[Description of the task] In the article on Donna Rachele Mussolini, write out the passage from "Most noteworthy Italian" to "of international politics." again, changing "homebody" to "stay-at-home".

[Document segment]
Monday, Jul. 24, 1939

Lady of the Axis

(See Cover)

Most noteworthy Italian exponent of the Fascist dictum that woman's place is in the home is none other than Donna Rachele Mussolini. For more than two decades this 49-year-old onetime waitress has been a strict homebody, has been seldom seen and never heard in public, has mean while presented her lord, Benito Mussolini, with no less than four strapping bambinos.

By contrast Italy's outstanding exception to such Fascist mores can also be found in Il Duce's family. Although Signor Mussolini's favorite and eldest child, Edda, has done her duty to the State by giving birth to two future soldiers and one future housewife, she has not toiled unduly in the kitchen and has not hesitated to enter the male province of international politics.

[Excerpted records]
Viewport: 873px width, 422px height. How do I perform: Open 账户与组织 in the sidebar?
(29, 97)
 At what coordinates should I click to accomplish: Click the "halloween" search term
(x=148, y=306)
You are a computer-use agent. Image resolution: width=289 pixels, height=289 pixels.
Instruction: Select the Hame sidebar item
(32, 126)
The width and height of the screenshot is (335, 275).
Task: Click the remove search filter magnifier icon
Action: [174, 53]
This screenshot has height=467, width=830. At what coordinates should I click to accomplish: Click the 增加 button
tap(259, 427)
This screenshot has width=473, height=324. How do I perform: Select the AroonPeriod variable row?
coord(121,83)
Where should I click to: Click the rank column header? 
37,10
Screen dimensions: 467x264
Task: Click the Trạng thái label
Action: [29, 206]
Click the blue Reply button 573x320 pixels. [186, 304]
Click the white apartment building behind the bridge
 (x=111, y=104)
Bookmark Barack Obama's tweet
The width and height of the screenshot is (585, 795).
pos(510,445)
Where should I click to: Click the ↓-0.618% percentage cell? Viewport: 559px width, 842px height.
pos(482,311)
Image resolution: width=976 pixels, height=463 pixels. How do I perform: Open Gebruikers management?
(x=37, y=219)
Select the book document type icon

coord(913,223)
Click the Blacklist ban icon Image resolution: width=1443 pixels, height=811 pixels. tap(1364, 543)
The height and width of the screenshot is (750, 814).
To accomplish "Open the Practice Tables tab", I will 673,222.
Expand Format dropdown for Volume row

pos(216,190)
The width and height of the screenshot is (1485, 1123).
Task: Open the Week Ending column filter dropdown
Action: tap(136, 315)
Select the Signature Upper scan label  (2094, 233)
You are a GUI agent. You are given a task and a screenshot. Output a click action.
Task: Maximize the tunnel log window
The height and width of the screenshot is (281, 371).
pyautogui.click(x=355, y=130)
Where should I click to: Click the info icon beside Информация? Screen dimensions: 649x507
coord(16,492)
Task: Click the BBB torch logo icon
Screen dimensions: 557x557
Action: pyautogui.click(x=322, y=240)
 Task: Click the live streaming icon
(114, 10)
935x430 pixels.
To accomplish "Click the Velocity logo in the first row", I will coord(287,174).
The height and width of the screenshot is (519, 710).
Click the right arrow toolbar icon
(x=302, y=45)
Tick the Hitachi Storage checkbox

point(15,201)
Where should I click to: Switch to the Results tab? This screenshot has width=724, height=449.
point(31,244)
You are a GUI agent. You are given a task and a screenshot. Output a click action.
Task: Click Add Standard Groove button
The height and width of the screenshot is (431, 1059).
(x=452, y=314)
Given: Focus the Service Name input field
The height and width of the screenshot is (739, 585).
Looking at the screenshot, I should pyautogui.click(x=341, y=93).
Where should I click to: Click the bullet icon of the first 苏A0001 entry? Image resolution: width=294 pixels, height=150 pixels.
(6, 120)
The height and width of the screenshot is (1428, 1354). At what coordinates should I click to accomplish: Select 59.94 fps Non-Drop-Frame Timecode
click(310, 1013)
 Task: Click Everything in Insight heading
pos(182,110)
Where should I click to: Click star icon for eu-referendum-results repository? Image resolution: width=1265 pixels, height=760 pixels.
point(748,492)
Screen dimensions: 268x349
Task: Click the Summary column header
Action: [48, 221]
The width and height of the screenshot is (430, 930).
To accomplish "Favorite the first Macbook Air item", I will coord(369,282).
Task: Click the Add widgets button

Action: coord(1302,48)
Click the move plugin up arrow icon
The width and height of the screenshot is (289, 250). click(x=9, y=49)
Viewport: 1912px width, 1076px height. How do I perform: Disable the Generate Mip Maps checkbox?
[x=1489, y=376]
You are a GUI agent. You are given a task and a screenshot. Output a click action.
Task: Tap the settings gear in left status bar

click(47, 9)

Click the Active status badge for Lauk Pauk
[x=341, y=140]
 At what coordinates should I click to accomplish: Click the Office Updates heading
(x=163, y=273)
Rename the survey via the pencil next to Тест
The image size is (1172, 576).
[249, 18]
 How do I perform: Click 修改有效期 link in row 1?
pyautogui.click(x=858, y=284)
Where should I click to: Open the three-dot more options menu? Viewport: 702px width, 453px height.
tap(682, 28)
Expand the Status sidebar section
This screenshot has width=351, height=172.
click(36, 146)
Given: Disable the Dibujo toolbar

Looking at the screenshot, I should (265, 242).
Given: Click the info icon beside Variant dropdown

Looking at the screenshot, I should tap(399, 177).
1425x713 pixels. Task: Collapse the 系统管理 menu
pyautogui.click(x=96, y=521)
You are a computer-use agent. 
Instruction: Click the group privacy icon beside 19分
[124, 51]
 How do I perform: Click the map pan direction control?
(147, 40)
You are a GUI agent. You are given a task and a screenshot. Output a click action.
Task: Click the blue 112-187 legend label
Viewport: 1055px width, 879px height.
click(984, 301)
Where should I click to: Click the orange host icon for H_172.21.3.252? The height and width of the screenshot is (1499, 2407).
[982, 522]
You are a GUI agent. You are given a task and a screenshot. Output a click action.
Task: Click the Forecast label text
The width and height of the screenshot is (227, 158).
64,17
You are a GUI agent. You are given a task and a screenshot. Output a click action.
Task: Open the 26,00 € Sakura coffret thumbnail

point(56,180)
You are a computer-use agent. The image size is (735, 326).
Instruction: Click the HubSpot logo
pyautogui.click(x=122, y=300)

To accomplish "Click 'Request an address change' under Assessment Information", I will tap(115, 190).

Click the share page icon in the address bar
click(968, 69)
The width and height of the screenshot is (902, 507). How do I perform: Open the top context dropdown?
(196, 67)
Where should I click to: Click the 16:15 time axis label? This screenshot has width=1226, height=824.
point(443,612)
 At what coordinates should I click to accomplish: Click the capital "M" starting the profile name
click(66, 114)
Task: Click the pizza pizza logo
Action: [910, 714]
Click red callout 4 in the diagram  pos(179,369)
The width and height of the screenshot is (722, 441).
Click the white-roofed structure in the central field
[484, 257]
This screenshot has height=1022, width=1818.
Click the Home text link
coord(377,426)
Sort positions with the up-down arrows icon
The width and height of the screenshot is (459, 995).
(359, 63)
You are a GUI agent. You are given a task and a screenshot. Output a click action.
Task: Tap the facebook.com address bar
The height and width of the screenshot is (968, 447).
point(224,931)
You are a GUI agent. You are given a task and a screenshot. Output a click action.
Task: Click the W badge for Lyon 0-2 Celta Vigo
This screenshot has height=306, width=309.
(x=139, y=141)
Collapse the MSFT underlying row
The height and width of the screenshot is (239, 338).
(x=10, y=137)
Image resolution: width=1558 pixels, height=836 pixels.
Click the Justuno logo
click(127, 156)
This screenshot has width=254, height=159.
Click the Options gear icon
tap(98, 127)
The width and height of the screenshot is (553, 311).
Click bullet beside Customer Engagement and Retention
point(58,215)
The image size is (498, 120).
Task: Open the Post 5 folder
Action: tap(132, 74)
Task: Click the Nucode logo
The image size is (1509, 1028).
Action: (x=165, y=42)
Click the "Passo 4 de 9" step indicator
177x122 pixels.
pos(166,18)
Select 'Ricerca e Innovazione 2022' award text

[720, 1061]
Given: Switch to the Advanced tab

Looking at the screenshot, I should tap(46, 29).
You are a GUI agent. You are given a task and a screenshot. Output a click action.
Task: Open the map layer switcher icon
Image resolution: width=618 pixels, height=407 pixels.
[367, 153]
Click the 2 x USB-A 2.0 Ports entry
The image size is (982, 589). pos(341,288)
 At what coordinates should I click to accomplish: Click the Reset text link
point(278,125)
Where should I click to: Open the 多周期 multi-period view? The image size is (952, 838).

[Task result]
Most noteworthy Italian exponent of the Fascist dictum that woman's place is in the home is none other than Donna Rachele Mussolini. For more than two decades this 49-year-old onetime waitress has been a strict stay-at-home, has been seldom seen and never heard in public, has mean while presented her lord, Benito Mussolini, with no less than four strapping bambinos.

By contrast Italy's outstanding exception to such Fascist mores can also be found in Il Duce's family. Although Signor Mussolini's favorite and eldest child, Edda, has done her duty to the State by giving birth to two future soldiers and one future housewife, she has not toiled unduly in the kitchen and has not hesitated to enter the male province of international politics.